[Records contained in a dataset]
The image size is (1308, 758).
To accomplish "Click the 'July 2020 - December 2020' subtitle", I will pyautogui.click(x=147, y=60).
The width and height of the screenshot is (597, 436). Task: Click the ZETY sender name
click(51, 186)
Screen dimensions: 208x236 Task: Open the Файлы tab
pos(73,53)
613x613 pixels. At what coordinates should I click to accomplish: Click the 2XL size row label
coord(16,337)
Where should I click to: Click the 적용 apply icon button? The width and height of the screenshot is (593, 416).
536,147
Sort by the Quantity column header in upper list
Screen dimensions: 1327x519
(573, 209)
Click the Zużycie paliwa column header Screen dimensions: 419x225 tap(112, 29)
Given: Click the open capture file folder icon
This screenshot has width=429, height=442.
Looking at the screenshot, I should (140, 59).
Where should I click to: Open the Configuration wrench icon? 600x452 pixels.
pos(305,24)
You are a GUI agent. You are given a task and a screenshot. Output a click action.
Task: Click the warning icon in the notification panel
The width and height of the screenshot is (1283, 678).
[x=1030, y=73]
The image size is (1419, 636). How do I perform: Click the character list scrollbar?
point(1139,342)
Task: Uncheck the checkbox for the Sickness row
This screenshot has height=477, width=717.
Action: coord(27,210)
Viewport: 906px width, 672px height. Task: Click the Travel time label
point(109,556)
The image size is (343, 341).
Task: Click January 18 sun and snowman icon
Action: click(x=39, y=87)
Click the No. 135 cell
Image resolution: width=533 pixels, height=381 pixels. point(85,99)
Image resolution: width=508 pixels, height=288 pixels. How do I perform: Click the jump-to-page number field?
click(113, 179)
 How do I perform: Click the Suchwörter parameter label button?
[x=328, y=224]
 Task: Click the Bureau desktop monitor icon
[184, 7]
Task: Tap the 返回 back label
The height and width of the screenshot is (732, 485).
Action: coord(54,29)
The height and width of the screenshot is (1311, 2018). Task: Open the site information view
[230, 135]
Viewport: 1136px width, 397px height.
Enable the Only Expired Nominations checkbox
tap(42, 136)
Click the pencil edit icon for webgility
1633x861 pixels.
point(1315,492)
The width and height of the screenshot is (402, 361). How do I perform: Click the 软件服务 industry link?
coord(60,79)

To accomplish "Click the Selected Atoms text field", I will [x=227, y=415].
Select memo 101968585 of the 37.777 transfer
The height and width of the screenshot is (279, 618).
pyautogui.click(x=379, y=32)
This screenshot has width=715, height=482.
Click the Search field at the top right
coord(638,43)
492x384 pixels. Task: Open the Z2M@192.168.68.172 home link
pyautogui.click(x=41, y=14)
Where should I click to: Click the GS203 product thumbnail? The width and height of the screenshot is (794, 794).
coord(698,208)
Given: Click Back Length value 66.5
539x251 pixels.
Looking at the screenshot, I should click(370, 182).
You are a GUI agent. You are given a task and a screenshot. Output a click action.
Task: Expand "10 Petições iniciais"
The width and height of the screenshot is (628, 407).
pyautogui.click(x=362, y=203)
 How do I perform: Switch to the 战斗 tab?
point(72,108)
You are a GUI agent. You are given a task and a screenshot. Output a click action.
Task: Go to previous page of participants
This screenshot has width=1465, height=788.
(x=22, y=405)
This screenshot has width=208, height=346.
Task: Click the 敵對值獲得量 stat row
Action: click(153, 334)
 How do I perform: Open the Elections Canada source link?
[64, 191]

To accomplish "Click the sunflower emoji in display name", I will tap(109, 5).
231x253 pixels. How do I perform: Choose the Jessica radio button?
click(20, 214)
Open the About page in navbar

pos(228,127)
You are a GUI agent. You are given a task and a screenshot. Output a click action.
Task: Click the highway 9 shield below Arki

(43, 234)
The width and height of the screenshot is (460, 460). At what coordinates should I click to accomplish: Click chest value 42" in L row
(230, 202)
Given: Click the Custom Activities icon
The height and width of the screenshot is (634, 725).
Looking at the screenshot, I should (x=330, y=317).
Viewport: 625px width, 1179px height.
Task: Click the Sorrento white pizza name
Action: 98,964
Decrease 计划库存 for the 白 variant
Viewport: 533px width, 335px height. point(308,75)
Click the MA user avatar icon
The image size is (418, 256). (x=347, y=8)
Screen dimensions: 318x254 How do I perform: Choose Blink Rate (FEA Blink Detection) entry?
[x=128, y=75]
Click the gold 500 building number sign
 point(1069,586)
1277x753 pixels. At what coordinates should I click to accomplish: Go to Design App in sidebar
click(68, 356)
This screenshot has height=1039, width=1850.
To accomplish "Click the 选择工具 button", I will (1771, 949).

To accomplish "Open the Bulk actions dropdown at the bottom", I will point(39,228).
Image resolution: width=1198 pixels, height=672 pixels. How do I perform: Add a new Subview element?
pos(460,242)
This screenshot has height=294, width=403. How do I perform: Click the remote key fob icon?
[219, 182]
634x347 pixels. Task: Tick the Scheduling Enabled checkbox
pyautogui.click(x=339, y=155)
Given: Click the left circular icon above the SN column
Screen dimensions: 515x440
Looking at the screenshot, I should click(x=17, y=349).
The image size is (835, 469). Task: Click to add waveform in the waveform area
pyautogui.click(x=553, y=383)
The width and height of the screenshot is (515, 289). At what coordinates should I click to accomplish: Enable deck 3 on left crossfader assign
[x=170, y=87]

• Required work:
Each record above needs to be set down again, word for word.

• Task output:
The image size is (1308, 758).
To accomplish "Click the 'July 2020 - December 2020' subtitle", I will pyautogui.click(x=147, y=60).
The width and height of the screenshot is (597, 436). Task: Click the ZETY sender name
click(51, 186)
Screen dimensions: 208x236 Task: Open the Файлы tab
pos(73,53)
613x613 pixels. At what coordinates should I click to accomplish: Click the 2XL size row label
coord(16,337)
Where should I click to: Click the 적용 apply icon button? The width and height of the screenshot is (593, 416).
536,147
Sort by the Quantity column header in upper list
Screen dimensions: 1327x519
(573, 209)
Click the Zużycie paliwa column header Screen dimensions: 419x225 tap(112, 29)
Given: Click the open capture file folder icon
This screenshot has width=429, height=442.
Looking at the screenshot, I should (140, 59).
Where should I click to: Open the Configuration wrench icon? 600x452 pixels.
pos(305,24)
You are a GUI agent. You are given a task and a screenshot. Output a click action.
Task: Click the warning icon in the notification panel
The width and height of the screenshot is (1283, 678).
[x=1030, y=73]
The image size is (1419, 636). How do I perform: Click the character list scrollbar?
point(1139,342)
Task: Uncheck the checkbox for the Sickness row
This screenshot has height=477, width=717.
Action: coord(27,210)
Viewport: 906px width, 672px height. Task: Click the Travel time label
point(109,556)
The image size is (343, 341).
Task: Click January 18 sun and snowman icon
Action: click(x=39, y=87)
Click the No. 135 cell
Image resolution: width=533 pixels, height=381 pixels. point(85,99)
Image resolution: width=508 pixels, height=288 pixels. How do I perform: Click the jump-to-page number field?
click(113, 179)
 How do I perform: Click the Suchwörter parameter label button?
[x=328, y=224]
 Task: Click the Bureau desktop monitor icon
[184, 7]
Task: Tap the 返回 back label
The height and width of the screenshot is (732, 485).
Action: coord(54,29)
The height and width of the screenshot is (1311, 2018). Task: Open the site information view
[230, 135]
Viewport: 1136px width, 397px height.
Enable the Only Expired Nominations checkbox
tap(42, 136)
Click the pencil edit icon for webgility
1633x861 pixels.
point(1315,492)
The width and height of the screenshot is (402, 361). How do I perform: Click the 软件服务 industry link?
coord(60,79)

To accomplish "Click the Selected Atoms text field", I will [x=227, y=415].
Select memo 101968585 of the 37.777 transfer
The height and width of the screenshot is (279, 618).
pyautogui.click(x=379, y=32)
This screenshot has width=715, height=482.
Click the Search field at the top right
coord(638,43)
492x384 pixels. Task: Open the Z2M@192.168.68.172 home link
pyautogui.click(x=41, y=14)
Where should I click to: Click the GS203 product thumbnail? The width and height of the screenshot is (794, 794).
coord(698,208)
Given: Click Back Length value 66.5
539x251 pixels.
Looking at the screenshot, I should click(370, 182).
You are a GUI agent. You are given a task and a screenshot. Output a click action.
Task: Expand "10 Petições iniciais"
The width and height of the screenshot is (628, 407).
pyautogui.click(x=362, y=203)
 How do I perform: Switch to the 战斗 tab?
point(72,108)
You are a GUI agent. You are given a task and a screenshot. Output a click action.
Task: Go to previous page of participants
This screenshot has width=1465, height=788.
(x=22, y=405)
This screenshot has width=208, height=346.
Task: Click the 敵對值獲得量 stat row
Action: click(153, 334)
 How do I perform: Open the Elections Canada source link?
[64, 191]

To accomplish "Click the sunflower emoji in display name", I will tap(109, 5).
231x253 pixels. How do I perform: Choose the Jessica radio button?
click(20, 214)
Open the About page in navbar

pos(228,127)
You are a GUI agent. You are given a task and a screenshot. Output a click action.
Task: Click the highway 9 shield below Arki

(43, 234)
The width and height of the screenshot is (460, 460). At what coordinates should I click to accomplish: Click chest value 42" in L row
(230, 202)
Given: Click the Custom Activities icon
The height and width of the screenshot is (634, 725).
Looking at the screenshot, I should (x=330, y=317).
Viewport: 625px width, 1179px height.
Task: Click the Sorrento white pizza name
Action: 98,964
Decrease 计划库存 for the 白 variant
Viewport: 533px width, 335px height. point(308,75)
Click the MA user avatar icon
The image size is (418, 256). (x=347, y=8)
Screen dimensions: 318x254 How do I perform: Choose Blink Rate (FEA Blink Detection) entry?
[x=128, y=75]
Click the gold 500 building number sign
 point(1069,586)
1277x753 pixels. At what coordinates should I click to accomplish: Go to Design App in sidebar
click(68, 356)
This screenshot has height=1039, width=1850.
To accomplish "Click the 选择工具 button", I will (1771, 949).

To accomplish "Open the Bulk actions dropdown at the bottom", I will point(39,228).
Image resolution: width=1198 pixels, height=672 pixels. How do I perform: Add a new Subview element?
pos(460,242)
This screenshot has height=294, width=403. How do I perform: Click the remote key fob icon?
[219, 182]
634x347 pixels. Task: Tick the Scheduling Enabled checkbox
pyautogui.click(x=339, y=155)
Given: Click the left circular icon above the SN column
Screen dimensions: 515x440
Looking at the screenshot, I should click(x=17, y=349).
The image size is (835, 469). Task: Click to add waveform in the waveform area
pyautogui.click(x=553, y=383)
The width and height of the screenshot is (515, 289). At what coordinates should I click to accomplish: Enable deck 3 on left crossfader assign
[x=170, y=87]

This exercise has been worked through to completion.